長机を囲む幹部たちの視線が一斉に青島に注がれる。

空気は重く、時計の針の音さえ響くようだった。


青島「――以上が、電柱氏から得た情報です。」 


「……夢を見せる玉?」

「荒唐無稽だな。公安がオカルトを扱うのか?」


ざわめく空気を押し切るように、青島は静かに口を開く。


青島「馬鹿げているのは承知しています。しかし、私は実際に“見た”のです。ただの幻覚では片づけられない映像でした。」


「その映像とやらに、何が映っていた?」


青島「“フルグラ創設者”とおぼしき人物です。そして、ゼロにつながる可能性が高い情報が散見されました。」


「証拠はあるのか?」


青島「ありません。……ですが、待っていても向こうは動きます。名前しか分からなかったゼロの唯一の情報です。」


幹部たちは顔を見合わせ、しばし沈黙。

やがて、彼らの一人が深く椅子に背を預けた。


「――いいだろう。非公式での調査を許可する。ただし公然と動くことはできん。責任はすべて、君が負え。」


青島「承知しました。」


「……青島。電柱氏とはイナズマ戦隊デンチュウジャーのことだな。
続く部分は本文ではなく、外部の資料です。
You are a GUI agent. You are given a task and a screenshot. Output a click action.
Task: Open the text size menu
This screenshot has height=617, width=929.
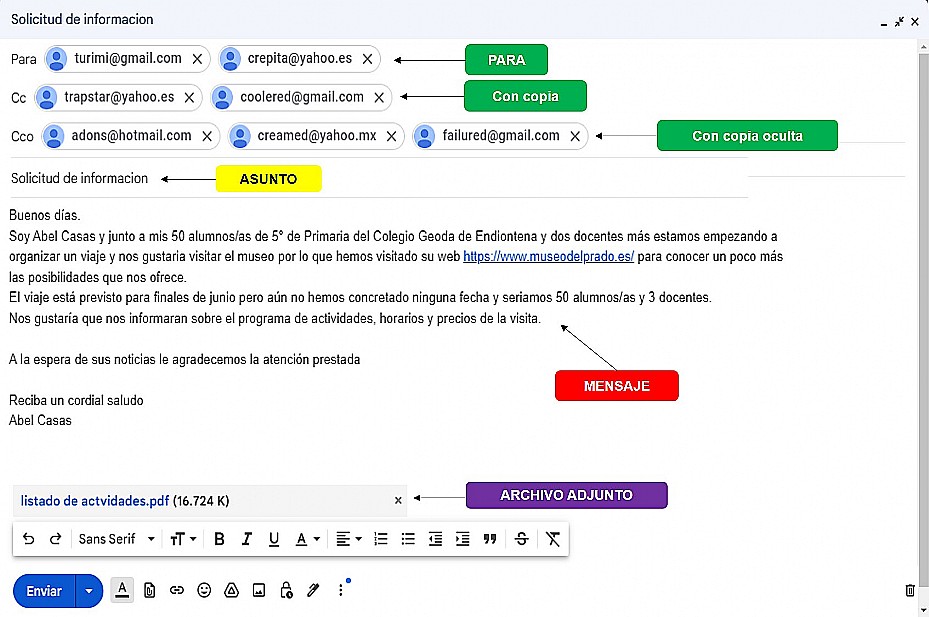click(182, 539)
君はデンチュウジャーの一員になったのかね?」


青島「私ごときがデンチュウジャーの一員などと、末席に加わるだけでも烏滸がましいです。」


会議室に沈黙が戻る。

書類の擦れる音と、椅子の軋む音だけが響いた。


「下がれ。時間はない。動け。」


青島「はっ。」


深く一礼し、会議室を出る。

廊下に出た瞬間、青島は小さく息を吐き、表情を引き締めた。


青島「(――フルグラ創設者。ゼロ…必ず阻止しますよ、世界の再構築なんて。)」



---


都心にそびえるガラス張りの高層ビル。

日本一のMMOメーカー「グラ・オンライン・エンタテインメント本社」。


今や「日本一のMMO帝国」の中枢。青島と2人(赤島・黄島)の部下の姿があった。


青島「……フルグラを立ち上げた初期メンバーは、全員が今や重役や幹部。その功績を誇示するかのように、ロビーには“開発当時の写真”まで飾られていますね。」


赤島「でも、一人だけ顔が消されてるんですよね?」


青島「えぇ。ゼロを生み出した、唯一の技術者。公式記録からも社史からも、きれいに抹消されています。」


――壁に飾られた集合写真。

幹部たちの顔は名前と肩書付きで紹介されているが、中央にいたはずの一人だけが“影のように塗りつぶされて”いた。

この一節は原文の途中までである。